In this study, the resistance rates to antimicrobials were similar in stream and clinical strains. However, a notable difference is that the resistance rate of SXT was higher in stream strains (27.3%) than in clinical strains (6%). S. Typhimurium strains from streams showed high resistance rates to antimicrobials. Specifically, 20 (87.0%) of 23 S. Typhimurium were resistant to ampicillin, chloramphenicol, and SXT. This means that these are multi-drug resistant. Callahan et al. reported that antimicrobial resistance of Salmonella isolated from rivers in the United States [8]. They found that S. Typhimurium exhibited high antimicrobial resistance. This result is very similar to our data.
There is only one isolate exhibiting resistance to cefotaxime in our study. CTX-M is a major type of ESBL enzyme leading to resistance to the beta-lactam antimicrobial. It has been known that common CTX-Ms of Salmonella from clinical isolates were CTX-M-15, CTX-M-55 [25]. However, there is no Salmonella strain harboring the blaCTX-M gene in this study. The other resistance mechanisms of cefotaxime were not determined in this study. In addition, we did not conduct additional investigations on clinical isolates because all isolates from the stream were negative for the blaCTX-M gene. This is also a limitation of this study. One noteworthy finding is the high rate of intermediate resistance to ciprofloxacin observed in stream isolates. A high prevalence of intermediate resistance to ciprofloxacin in clinical isolates was shown in our previous study [1]. This could be a potential risk leading to the resistance to ciprofloxacin.

5. Conclusions

We detected 23 serotypes of Salmonella from stream environments in Republic of Korea. Among the strains, 73.9% of the serotypes (N = 17) were isolated from both the streams and patients. The most common serotypes were S. Typhimurium, S. Livingstone, S. Infantis, S. I 4,[5]12:i:-, and S. Thompson. S. Mbandaka and S. Livingstone isolates from streams were identified as ST413 and ST543, respectively, demonstrating clonal identity with isolates from clinical specimens. Our findings suggest that isolates from stream environments are closely related to patient isolates. Therefore, continuous monitoring of stream environments is essential to control the spread of Salmonella infection.

Author Contributions

Conceptualization, S.H.K. and J.H.S.; methodology, G.-H.S., E.H.P., S.N.H., E.-Y.K. and G.R.K.; validation, E.Y. and J.Y.L.; formal analysis, G.-H.S., E.H.P. and S.N.H.; investigation, E.-Y.K. and G.R.K.; resources, E.Y., J.Y.L., J.J. and S.K.; writing—original draft preparation, S.H.K.; writing—review and editing, J.J., S.K. and J.H.S.; visualization, J.H.S.; funding acquisition, J.H.S. All authors have read and agreed to the published version of the manuscript.

Funding

This research was supported by the Korea Centers for Disease Control and Prevention (grant number: 2017ER540202) and the Korea Health Technology R&D Project through the Korea Health Industry Development Institute (KHIDI), funded by the Ministry of Health and Welfare, Republic of Korea (grant number: HR21C1003).

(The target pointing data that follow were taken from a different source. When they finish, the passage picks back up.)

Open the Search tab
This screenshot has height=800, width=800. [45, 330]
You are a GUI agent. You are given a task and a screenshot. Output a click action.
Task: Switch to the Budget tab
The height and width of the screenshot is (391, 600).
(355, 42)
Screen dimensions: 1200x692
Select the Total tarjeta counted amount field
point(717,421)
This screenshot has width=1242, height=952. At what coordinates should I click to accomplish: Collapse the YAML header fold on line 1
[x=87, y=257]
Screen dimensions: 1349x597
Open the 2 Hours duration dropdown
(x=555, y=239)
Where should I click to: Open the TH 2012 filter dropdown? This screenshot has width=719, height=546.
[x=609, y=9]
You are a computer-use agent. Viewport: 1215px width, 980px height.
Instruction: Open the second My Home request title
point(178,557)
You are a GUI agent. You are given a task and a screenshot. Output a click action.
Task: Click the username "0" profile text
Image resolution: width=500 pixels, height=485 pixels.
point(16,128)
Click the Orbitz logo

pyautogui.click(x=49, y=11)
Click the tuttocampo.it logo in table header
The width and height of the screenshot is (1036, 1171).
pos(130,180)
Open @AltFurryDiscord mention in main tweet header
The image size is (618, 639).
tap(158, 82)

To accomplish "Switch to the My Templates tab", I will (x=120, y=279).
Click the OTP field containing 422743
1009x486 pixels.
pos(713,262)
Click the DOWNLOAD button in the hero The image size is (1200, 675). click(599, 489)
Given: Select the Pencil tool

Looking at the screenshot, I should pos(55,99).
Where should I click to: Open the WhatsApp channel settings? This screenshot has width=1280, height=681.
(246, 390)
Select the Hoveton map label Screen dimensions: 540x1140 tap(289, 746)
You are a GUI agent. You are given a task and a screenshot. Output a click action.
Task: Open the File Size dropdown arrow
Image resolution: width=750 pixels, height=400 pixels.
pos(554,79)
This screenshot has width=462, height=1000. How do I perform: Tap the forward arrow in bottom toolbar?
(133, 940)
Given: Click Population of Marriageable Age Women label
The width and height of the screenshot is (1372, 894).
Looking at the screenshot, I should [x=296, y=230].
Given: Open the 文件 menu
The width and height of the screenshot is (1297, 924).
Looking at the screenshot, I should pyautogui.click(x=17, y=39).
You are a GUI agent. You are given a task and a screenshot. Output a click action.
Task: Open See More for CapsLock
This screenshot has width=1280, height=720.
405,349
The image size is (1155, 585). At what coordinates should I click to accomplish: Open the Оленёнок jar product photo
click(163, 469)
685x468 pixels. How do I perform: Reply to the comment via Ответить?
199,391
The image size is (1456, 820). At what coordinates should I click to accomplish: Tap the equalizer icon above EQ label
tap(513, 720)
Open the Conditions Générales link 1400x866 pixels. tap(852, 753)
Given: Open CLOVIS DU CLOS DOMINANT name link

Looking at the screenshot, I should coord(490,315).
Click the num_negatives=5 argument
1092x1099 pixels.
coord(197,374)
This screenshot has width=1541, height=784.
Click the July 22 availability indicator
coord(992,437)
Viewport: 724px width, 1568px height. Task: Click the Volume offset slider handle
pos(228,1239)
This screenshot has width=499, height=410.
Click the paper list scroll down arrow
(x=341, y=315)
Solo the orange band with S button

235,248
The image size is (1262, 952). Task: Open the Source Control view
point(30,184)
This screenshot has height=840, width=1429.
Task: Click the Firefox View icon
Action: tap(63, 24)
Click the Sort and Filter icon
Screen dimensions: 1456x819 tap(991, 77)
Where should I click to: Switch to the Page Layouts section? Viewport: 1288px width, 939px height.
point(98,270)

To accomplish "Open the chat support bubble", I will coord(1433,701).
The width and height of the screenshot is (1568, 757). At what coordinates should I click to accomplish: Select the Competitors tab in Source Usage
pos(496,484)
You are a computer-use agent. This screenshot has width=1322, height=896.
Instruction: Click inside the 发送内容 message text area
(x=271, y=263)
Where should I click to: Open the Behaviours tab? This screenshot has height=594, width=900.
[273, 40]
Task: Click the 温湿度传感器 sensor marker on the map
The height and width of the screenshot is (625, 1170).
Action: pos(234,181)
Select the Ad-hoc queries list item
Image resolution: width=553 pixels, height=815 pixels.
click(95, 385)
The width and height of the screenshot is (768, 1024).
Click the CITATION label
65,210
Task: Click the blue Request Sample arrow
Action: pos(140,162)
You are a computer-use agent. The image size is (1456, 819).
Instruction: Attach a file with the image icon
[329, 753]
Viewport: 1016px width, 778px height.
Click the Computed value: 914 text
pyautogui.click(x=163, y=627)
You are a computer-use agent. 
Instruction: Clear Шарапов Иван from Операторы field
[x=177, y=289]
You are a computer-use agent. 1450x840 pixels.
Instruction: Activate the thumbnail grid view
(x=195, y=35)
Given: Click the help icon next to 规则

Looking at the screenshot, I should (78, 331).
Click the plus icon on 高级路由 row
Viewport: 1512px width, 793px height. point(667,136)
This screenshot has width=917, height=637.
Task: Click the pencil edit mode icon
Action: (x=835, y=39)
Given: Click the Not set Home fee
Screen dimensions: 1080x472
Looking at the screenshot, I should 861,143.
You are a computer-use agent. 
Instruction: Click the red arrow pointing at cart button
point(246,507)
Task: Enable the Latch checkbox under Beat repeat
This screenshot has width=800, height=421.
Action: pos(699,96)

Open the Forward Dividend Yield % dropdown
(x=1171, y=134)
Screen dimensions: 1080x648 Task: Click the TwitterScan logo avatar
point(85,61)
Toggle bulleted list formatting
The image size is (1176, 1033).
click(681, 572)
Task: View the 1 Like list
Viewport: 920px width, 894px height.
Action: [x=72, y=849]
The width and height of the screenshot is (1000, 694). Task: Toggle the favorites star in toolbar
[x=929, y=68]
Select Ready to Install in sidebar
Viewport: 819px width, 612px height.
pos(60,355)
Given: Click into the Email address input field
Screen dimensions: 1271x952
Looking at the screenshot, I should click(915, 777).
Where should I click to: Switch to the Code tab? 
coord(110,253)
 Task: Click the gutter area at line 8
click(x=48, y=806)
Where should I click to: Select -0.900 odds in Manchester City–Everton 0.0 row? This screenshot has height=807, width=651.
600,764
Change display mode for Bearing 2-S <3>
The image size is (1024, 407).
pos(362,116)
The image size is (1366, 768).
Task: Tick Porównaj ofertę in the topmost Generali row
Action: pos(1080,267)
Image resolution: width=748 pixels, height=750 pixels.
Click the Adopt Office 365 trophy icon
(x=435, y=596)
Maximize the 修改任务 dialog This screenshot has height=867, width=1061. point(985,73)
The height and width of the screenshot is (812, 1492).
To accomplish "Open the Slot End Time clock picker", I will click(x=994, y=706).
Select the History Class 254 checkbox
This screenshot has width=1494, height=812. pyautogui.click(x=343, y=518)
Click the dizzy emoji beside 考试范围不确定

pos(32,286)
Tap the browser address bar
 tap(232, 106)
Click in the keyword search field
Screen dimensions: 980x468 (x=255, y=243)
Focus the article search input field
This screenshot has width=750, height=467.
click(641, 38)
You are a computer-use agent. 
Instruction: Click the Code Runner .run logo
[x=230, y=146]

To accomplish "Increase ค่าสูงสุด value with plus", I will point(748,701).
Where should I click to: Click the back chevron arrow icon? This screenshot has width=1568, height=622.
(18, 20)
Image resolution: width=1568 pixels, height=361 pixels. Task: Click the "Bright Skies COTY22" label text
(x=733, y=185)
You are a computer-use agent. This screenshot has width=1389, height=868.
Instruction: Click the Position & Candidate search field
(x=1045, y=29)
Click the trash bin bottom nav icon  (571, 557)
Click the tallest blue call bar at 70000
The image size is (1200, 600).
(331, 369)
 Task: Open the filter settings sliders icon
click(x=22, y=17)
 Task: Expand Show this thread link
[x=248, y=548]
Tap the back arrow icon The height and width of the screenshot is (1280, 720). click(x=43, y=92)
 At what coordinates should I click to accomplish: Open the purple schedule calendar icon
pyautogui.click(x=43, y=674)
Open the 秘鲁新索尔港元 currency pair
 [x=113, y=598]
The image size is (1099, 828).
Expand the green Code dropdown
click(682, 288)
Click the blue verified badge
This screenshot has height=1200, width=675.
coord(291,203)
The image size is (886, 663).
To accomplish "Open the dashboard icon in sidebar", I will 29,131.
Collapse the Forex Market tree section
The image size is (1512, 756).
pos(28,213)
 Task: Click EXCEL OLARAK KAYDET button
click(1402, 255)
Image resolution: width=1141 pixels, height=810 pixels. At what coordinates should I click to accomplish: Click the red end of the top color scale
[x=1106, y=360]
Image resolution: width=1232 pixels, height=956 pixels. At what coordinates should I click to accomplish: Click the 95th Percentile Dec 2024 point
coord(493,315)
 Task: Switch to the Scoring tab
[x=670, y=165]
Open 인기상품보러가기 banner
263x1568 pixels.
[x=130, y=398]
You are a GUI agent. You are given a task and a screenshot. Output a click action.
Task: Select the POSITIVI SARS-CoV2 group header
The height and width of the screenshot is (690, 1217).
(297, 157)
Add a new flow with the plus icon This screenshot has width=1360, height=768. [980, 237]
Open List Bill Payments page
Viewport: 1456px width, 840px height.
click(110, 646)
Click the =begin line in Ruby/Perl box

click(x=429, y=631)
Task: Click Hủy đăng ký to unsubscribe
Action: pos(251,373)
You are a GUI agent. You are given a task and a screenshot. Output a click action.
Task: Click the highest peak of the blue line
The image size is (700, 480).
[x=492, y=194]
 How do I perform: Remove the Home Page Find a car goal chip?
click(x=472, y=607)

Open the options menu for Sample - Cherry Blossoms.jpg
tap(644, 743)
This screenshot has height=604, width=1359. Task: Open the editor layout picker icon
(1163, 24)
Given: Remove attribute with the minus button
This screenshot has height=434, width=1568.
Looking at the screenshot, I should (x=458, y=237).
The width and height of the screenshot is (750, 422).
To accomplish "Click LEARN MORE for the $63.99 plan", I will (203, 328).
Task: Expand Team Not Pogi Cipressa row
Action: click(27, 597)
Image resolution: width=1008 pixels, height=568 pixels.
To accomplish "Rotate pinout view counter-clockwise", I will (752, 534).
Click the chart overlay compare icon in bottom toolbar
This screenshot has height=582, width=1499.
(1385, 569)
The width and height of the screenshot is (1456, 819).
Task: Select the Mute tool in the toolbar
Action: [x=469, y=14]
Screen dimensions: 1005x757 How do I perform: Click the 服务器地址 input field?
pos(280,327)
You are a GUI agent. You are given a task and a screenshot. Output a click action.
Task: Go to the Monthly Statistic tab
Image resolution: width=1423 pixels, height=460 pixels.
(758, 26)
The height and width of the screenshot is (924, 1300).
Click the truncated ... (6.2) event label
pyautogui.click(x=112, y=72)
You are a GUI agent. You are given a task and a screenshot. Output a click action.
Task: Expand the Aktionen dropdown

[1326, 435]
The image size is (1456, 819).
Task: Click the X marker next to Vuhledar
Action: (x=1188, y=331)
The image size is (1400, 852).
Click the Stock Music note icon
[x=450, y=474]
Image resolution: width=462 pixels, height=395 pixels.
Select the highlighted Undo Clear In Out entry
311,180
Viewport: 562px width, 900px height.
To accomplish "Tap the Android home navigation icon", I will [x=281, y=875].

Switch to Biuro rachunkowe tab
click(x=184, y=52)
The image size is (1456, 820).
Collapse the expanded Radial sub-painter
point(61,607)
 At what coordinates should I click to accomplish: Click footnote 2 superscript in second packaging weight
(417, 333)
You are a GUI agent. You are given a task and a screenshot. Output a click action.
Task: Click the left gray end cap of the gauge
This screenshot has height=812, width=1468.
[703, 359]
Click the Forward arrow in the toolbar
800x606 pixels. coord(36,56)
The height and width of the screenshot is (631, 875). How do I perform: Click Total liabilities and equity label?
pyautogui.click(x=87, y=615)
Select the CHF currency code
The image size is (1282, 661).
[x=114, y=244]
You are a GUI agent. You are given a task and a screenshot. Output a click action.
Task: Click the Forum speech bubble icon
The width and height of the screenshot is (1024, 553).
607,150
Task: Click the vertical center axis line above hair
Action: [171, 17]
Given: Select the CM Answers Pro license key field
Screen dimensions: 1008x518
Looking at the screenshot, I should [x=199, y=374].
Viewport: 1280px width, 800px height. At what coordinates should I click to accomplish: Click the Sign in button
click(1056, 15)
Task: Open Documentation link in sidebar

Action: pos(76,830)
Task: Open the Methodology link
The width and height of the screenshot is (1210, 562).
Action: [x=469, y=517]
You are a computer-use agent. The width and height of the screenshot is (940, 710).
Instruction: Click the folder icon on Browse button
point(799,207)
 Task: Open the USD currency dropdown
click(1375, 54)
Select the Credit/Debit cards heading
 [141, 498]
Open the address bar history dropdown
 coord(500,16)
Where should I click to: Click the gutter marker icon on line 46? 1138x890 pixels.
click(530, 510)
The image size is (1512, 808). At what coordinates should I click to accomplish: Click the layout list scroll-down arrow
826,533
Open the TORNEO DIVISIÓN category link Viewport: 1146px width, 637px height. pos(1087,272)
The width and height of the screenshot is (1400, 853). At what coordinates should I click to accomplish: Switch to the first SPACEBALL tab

Institutional Review Board Statement

This study was conducted in accordance with the Declaration of Helsinki and approved by the Institutional Review Board of Inje University Busan Paik Hospital (17-0153, 8 September 2017) with consent exemption.

Informed Consent Statement

Not applicable.

Data Availability Statement

The original contributions presented in this study are included in the article. Further inquiries can be directed to the corresponding author.

Conflicts of Interest

The authors declare no conflicts of interest.

References

  1. Kim, S.H.; Sung, G.H.; Park, E.H.; Hwang, I.Y.; Kim, G.R.; Song, S.A.; Lee, H.K.; Uh, Y.; Kim, Y.A.; Jeong, S.H.; et al. Serotype Distribution and Antimicrobial Resistance of Salmonella Isolates in Korea between 2016 and 2017. Ann. Lab. Med. 2022, 42, 268–273. [Google Scholar] [CrossRef]
  2. Soyer, Y.; Moreno Switt, A.; Davis, M.A.; Maurer, J.; McDonough, P.L.; Schoonmaker-Bopp, D.J.; Dumas, N.B.; Root, T.; Warnick, L.D.; Grohn, Y.T.; et al. Salmonella enterica serotype 4,5,12:i:-, an emerging Salmonella serotype that represents multiple distinct clones. J. Clin. Microbiol. 2009, 47, 3546–3556. [Google Scholar] [CrossRef]
  3. Plumb, I.; Fields, P.P.; Bruce, B. Travel-Associated Infections & Diseases: Salmonellosis, Nontyphoidal. In CDC Yellow Book; Oxford University Press: Oxford, UK, 2024. [Google Scholar]
  4. European Centre for Disease Prevention and Control, European Food Safety Authority. Multi-country outbreak of Salmonella Mbandaka ST413 linked to consumption of chicken meat products in the EU/EEA and the UK—first update-21 March 2024. EFSA Support. Publ. 2024, 19, 7707E. [Google Scholar]
  5. Silva, C.; Calva, E.; Maloy, S. One Health and Food-Borne Disease: Salmonella Transmission between Humans, Animals, and Plants. Microbiol. Spectr. 2014, 2, OH-0020-2013. [Google Scholar] [CrossRef] [PubMed]
  6. Denis, N.; Zhang, H.; Leroux, A.; Trudel, R.; Bietlot, H. Prevalence and trends of bacterial contamination in fresh fruits and vegetables sold at retail in Canada. Food Control 2016, 67, 225–234. [Google Scholar] [CrossRef]
  7. Levantesi, C.; Bonadonna, L.; Briancesco, R.; Grohmann, E.; Toze, S.; Tandoi, V. Salmonella in surface and drinking water: Occurrence and water-mediated transmission. Food Res. Int. 2012, 45, 587–602. [Google Scholar] [CrossRef]
  8. Callahan, M.T.; Van Kessel, J.A.; Micallef, S.A. Salmonella enterica recovery from river waters of the Maryland Eastern Shore reveals high serotype diversity and some multidrug resistance. Environ. Res. 2019, 168, 7–13. [Google Scholar] [CrossRef]
  9. Patchanee, P.; Molla, B.; White, N.; Line, D.E.; Gebreyes, W.A. Tracking Salmonella contamination in various watersheds and phenotypic and genotypic diversity. Foodborne Pathog. Dis. 2010, 7, 1113–1120. [Google Scholar] [CrossRef]
  10. Sung, G.H.; Kim, S.H.; Park, E.H.; Hwang, S.N.; Kim, J.D.; Kim, G.R.; Kim, E.Y.; Jeong, J.; Kim, S.; Shin, J.H. Association of Carbapenemase-Producing Enterobacterales Detected in Stream and Clinical Samples. Front. Microbiol. 2022, 13, 923979. [Google Scholar] [CrossRef]
  11. M100; Performance Standards for Antimicrobial Susceptibility Testing. Clinical and Laboratory Standards Institute (CLSI): Wayne, PA, USA, 2024.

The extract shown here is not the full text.